The Incarnation of the Word

Being almighty, God does marvelous things.  Our Lord does whatever he wills, in heaven, on earth, in the seas.  Being perfectly wise, all His actions are done in wisdom.  Thou hast disposed all things in measure, and number, and weight.  Being supremely good, and having no needs Himself, He does all things for the good of His creation.  For thou lovest all things that are, and hatest none of the things which thou hast made.  But thou sparest all: because they are thine, O Lord, who lovest souls.

God made creation through His Word and through His Holy Spirit.  By the word of the Lord the heavens were made, and by the breath of his mouth all the stars.   He has never been distant from creation.  In him we live and move and have our being.  And He willed that at the right time, the Word should enter the creation that He had made.

But how would this come about?  The Word would take to Himself a human nature, composed of body and soul.  Thus, without ceasing to be God, He could become also man.  And the Word became flesh and dwelt among us.  This is called the incarnation, and it is the greatest of all God’s marvelous deeds.

The name of the Word-made-flesh is Jesus Christ, the God-man.  He is only one Person, the second Person of the Blessed Trinity.  But He has two natures.  From all eternity, He has the nature of God.  From the moment of the incarnation, when He took flesh in the womb of the holy virgin Mary, He has the nature of man.  In him dwelleth all the fullness of the godhead bodily.

By the incarnation, God has supremely manifested His power, His wisdom and His goodness.

He has manifested His power.  No creature has the power to take to itself some new nature, while remaining what it is.  If wood is burned, it takes on the nature of ash: but only because it ceases to be wood.  If I eat some bread, I take it to myself by digestion, but the bread ceases to be what it is so that it may become part of me.  No creature can take to itself a new nature, unless either that which takes or that which is taken ceases to exist.

The incarnation is unique.  The Word, who is eternally from the Father and equal to Him in every way, has taken on a human nature.  In doing this, He neither changed Himself, nor destroyed the nature that He took on.  He became what He was not, man, without ceasing to be what He is, God.  This is a work of divine power, which no creature, not even an angel, could accomplish or even imagine.

The incarnation manifests God’s wisdom.  Our final happiness will be to see God as He is.  But this is something so great that we might doubt that it was possible, if He had not first done something still greater, joining our nature to Himself in a single Person.

We needed God to teach us.  But He could do this in no better way than by coming in Person, once His messengers had prepared men for His coming.  So, the prophet Isaias foretold: Thy eyes shall see thy teacher.

We needed someone to show us the way to eternal life.  No one could do this better than One who has come from eternity into time.  The prophets who lived before Christ were all men like us, who were themselves seeking the way to God.  But Jesus could say of Himself: I am the way, the truth, and the life; and No one comes to the Father but by me.
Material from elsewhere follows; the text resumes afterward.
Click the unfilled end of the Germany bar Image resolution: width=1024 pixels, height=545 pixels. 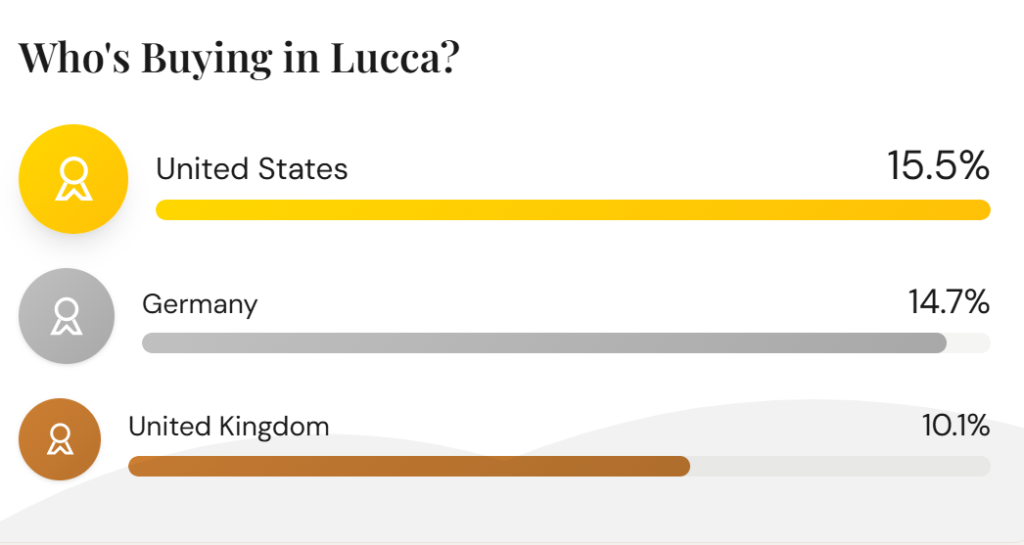[969, 343]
We also needed someone to take away our sins.  Only Jesus Christ, being equal to the Father, could do this, by making the perfect offering of His own life.  Behold the Lamb of God, who taketh away the sin of the world.

The incarnation also manifests God’s goodness.  One who is good, loves to give of what he has.  The better he is, the more he loves to give.   An ungenerous man gives presents rarely, and their quality is poor.  A generous man loves to give alms to the needy and to welcome guests to his house and table.  A good father equips his sons and daughters with the best of all that he has.  And since God is supremely good, it is fitting that He should give supremely.

In creating the heavens and the earth, God poured out His blessings on all creatures. He gave them power to exist and act: to fire that it would burn, to birds that they would fly and sing.  In creating human beings and angels, He shared His goodness still more abundantly, giving us the power to think and pray and love.  And by the incarnation of the Word, He has communicated His goodness in the most perfect way possible: He united a human nature to the Word so as to be one only Person.

Since Jesus Christ is truly God and truly man, He has all that belongs to each nature.  As God, He is eternal, omnipotent, omniscient.  As man, He was mortal; and although, since His resurrection from the dead, He is no longer able to suffer or die, He still has a body and a soul like us.  Being a man, He has human thoughts and feelings, though without our imperfections.  When His life on earth was over, He entered heaven as man, and there He prays for us in His Father’s presence.

No one could have guessed that God would act in this way.  But then, why should men have been able to foretell what God would do?  My thoughts are not your thoughts: nor your ways my ways, says the Lord.  For as the heavens are exalted above the earth, so are my ways exalted above your ways, and my thoughts above your thoughts.  But now that the incarnation has happened, we can see to some degree how it befits God’s wisdom, power and goodness.  Yet it is still something so great, that we cannot hope in this life to understand it fully, or even to believe it firmly except with the help of God.  A man cannot receive anything, unless it be given him from heaven.